In the article on Western coverage of Moscow's 850th anniversary, rewrite the passage from "Perhaps some of" up to and including "Belarus and Crimea.", changing "Western press" to "foreign media".

§ **Page excerpt**:
* * * * *
Western Media Picked 850th to Rain on Parade

Officially, everyone was happy with the way Moscow celebrated its 850th anniversary. Most Moscow newspapers raved about them. The government news agency Itar-Tass, in its summary of foreign press coverage, cited only positive reports.

Yet some stories in the English-language press -- not mentioned in the Itar-Tass roundup, of course -- allowed themselves plenty of sarcasm when talking of the festivities.

"In a gathering of talent never before seen in Moscow -- in Russia even Samantha Fox and Boney M are a big draw -- Luciano Pavarotti will sing in Red Square and Jean-Michel Jarre will light up Moscow State University," writes Alan Philps of the Daily Telegraph.

"Since the fall of communism the city has been reborn. ... There are even signs of the birth of a Muscovite middle class that does not carry guns. All this is down to Mr. Luzhkov, a bouncing ball of energy who defies the traditional image of the Russian male, sunk in soul-searching lethargy."

Moscow comes off as a grimy, provincial communist town that is too backward for its holiday face-lift.

Perhaps some of the irony is directed not at the 850th anniversary celebrations but at Mayor Yury Luzhkov, who is not well liked by much of the Western press. He rarely speaks to them and he espouses hardline nationalist views on Belarus and Crimea.

But from a Russian point of view, Western coverage of the 850th sometimes appeared to be a little too colored by a dislike of the mayor.

"Neither snow nor rain, neither good taste nor individual freedom, were allowed to intrude Friday on the start of an 850th birthday bash for this dolled-up capital whipped into a festive frenzy for a few thousand high-rolling guests," writes Carol J. Williams of the Los Angeles Times.

"With the major events staged for VIPs only, the toiling masses got the message early and mostly fled to the countryside to escape citywide traffic tie-ups and frequent document checks."

With no disrespect to one of the United States' most influential newspapers, this version does not fit in with the record-breaking and boisterous crowds in the city center and at the Jean-Michel Jarre outdoor show.

I am one of the approximately 10 percent of Muscovites who did not vote for Luzhkov in the mayoral election. I was glad I did not when I learned what he did to the homeless during the holidays. But the 850th was not just about him, and it's been a long time since I saw so many people having such a party in my city. Western reporters were invited, too. I think it is a pity that some of them turned down the invitation.
* * * * *
§ **Stored rows**:

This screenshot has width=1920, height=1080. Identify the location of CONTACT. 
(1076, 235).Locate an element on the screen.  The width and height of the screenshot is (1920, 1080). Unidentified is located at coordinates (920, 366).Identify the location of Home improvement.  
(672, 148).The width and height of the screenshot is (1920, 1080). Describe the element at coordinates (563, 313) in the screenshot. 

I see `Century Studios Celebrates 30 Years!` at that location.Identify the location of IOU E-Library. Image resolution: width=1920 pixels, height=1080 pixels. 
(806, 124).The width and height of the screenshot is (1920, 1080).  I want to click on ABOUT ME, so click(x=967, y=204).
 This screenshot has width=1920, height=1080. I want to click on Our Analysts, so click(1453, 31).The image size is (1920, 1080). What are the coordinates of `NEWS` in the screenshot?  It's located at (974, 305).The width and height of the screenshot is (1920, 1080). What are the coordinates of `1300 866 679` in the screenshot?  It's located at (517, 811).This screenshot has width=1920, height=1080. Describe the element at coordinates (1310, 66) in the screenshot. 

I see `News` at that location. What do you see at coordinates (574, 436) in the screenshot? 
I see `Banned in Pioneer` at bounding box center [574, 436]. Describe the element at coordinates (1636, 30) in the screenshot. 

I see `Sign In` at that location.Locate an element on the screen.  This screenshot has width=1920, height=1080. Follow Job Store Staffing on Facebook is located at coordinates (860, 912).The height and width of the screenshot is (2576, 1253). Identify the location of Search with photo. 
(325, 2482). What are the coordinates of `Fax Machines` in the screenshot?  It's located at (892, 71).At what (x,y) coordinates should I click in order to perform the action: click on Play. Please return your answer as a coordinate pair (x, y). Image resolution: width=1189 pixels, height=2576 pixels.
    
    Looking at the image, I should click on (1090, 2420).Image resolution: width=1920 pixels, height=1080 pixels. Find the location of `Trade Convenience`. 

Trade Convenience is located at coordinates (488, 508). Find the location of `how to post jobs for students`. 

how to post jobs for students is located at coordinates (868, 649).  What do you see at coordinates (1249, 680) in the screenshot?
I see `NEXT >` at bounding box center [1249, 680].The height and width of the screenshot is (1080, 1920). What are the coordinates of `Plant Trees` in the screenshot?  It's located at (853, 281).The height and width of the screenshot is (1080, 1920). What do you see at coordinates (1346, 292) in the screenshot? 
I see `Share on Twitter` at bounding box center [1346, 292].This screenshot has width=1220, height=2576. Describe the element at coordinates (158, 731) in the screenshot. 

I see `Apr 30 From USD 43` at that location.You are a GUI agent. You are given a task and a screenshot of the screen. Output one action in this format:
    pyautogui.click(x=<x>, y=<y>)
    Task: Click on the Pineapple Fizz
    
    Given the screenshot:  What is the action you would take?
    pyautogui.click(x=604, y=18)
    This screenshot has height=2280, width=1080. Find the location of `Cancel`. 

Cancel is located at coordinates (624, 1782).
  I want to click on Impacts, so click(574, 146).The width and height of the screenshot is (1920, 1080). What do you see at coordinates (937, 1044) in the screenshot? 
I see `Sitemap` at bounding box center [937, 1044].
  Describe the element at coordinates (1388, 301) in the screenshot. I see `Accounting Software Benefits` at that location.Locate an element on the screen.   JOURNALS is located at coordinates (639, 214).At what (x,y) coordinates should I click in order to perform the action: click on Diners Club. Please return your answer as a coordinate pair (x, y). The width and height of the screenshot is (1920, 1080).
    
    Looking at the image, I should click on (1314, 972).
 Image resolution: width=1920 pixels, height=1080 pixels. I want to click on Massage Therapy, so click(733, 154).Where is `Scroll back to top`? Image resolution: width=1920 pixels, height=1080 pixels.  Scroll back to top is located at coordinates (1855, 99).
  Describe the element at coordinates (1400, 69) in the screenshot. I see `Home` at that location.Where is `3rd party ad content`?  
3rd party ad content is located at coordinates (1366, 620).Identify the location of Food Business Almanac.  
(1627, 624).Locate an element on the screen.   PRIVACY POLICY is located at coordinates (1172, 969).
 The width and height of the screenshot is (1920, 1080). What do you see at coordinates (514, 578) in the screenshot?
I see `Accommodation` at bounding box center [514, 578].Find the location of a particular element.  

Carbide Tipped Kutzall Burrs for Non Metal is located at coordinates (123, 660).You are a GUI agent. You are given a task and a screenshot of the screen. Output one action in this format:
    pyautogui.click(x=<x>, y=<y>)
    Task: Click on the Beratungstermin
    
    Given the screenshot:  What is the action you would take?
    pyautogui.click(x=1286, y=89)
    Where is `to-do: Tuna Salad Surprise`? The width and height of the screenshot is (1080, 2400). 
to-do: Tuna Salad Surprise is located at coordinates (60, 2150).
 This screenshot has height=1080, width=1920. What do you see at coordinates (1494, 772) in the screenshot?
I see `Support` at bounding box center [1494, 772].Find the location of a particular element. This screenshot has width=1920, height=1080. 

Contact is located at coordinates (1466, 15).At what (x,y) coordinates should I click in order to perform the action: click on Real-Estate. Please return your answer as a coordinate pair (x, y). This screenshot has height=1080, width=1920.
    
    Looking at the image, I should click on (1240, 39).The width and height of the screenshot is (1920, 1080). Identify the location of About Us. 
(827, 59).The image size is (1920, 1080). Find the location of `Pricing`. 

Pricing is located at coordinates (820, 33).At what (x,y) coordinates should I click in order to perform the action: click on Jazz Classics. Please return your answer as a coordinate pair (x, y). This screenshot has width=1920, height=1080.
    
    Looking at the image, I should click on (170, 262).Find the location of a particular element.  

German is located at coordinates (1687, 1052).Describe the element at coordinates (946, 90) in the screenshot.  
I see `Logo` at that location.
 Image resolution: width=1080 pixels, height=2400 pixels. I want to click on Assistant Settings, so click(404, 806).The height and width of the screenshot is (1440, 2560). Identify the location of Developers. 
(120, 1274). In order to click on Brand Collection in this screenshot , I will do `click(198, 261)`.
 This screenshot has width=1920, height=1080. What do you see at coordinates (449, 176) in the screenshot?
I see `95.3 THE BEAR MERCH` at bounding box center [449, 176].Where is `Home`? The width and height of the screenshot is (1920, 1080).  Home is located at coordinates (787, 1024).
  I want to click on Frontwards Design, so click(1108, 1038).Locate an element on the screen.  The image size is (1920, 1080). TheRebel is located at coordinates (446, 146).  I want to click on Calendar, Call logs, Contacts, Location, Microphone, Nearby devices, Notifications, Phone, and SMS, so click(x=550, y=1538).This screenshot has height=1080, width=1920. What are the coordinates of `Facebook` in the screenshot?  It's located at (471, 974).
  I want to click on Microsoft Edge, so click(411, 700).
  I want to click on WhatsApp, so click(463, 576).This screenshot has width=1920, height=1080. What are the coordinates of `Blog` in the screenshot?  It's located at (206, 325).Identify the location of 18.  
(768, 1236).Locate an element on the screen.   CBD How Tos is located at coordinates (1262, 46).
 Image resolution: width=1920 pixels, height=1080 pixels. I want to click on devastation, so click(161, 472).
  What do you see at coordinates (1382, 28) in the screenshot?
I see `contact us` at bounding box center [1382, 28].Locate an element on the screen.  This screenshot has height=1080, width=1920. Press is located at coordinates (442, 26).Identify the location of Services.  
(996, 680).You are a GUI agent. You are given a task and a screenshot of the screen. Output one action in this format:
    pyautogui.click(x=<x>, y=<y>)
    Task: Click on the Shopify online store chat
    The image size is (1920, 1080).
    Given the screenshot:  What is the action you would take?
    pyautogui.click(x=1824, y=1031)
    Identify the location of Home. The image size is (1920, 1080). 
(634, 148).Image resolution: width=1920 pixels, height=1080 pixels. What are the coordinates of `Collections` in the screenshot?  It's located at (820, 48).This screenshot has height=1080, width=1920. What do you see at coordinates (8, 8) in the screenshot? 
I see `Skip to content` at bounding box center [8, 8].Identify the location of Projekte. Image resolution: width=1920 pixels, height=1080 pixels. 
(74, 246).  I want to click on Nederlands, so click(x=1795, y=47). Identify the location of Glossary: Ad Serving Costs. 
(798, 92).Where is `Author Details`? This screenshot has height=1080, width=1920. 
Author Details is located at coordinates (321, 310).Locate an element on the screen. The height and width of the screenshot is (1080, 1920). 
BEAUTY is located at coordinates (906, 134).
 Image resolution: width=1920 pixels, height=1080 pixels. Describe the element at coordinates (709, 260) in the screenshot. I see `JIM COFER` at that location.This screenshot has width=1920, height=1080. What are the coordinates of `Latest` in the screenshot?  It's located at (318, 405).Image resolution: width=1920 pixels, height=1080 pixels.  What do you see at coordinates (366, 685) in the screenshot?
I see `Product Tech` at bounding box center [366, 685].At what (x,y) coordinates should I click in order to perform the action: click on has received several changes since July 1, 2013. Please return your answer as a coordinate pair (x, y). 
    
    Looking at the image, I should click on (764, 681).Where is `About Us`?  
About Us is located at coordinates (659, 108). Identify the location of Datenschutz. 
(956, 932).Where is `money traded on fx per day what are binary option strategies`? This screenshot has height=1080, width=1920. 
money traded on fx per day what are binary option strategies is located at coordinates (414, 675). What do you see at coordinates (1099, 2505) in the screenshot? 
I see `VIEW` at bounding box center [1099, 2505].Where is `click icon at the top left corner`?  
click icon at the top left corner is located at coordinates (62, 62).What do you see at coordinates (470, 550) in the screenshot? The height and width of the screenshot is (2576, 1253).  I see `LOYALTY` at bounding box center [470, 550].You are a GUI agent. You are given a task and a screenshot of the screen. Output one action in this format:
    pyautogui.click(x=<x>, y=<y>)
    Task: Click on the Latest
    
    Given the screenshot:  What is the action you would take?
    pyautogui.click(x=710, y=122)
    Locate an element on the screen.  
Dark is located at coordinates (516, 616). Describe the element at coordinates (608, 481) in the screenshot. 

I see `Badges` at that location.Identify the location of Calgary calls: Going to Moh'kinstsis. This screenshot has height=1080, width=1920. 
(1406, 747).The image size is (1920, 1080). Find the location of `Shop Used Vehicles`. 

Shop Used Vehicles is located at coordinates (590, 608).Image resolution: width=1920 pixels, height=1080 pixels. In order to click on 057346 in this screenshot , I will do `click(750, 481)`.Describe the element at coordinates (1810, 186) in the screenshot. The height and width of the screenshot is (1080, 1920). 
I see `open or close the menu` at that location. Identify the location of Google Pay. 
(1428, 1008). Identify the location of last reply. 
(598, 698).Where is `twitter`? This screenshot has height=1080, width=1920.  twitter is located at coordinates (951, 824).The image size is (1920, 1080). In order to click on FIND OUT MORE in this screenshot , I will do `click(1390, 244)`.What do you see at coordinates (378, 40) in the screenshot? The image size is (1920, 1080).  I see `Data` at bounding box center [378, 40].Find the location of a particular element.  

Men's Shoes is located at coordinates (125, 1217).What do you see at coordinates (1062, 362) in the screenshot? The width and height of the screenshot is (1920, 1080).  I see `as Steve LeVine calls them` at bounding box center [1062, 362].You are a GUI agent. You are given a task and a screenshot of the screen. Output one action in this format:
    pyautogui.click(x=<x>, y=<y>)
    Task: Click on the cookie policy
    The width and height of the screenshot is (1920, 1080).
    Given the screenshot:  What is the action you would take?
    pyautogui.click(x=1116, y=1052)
* * * * *
§ **Full solution**:
Perhaps some of the irony is directed not at the 850th anniversary celebrations but at Mayor Yury Luzhkov, who is not well liked by much of the foreign media. He rarely speaks to them and he espouses hardline nationalist views on Belarus and Crimea.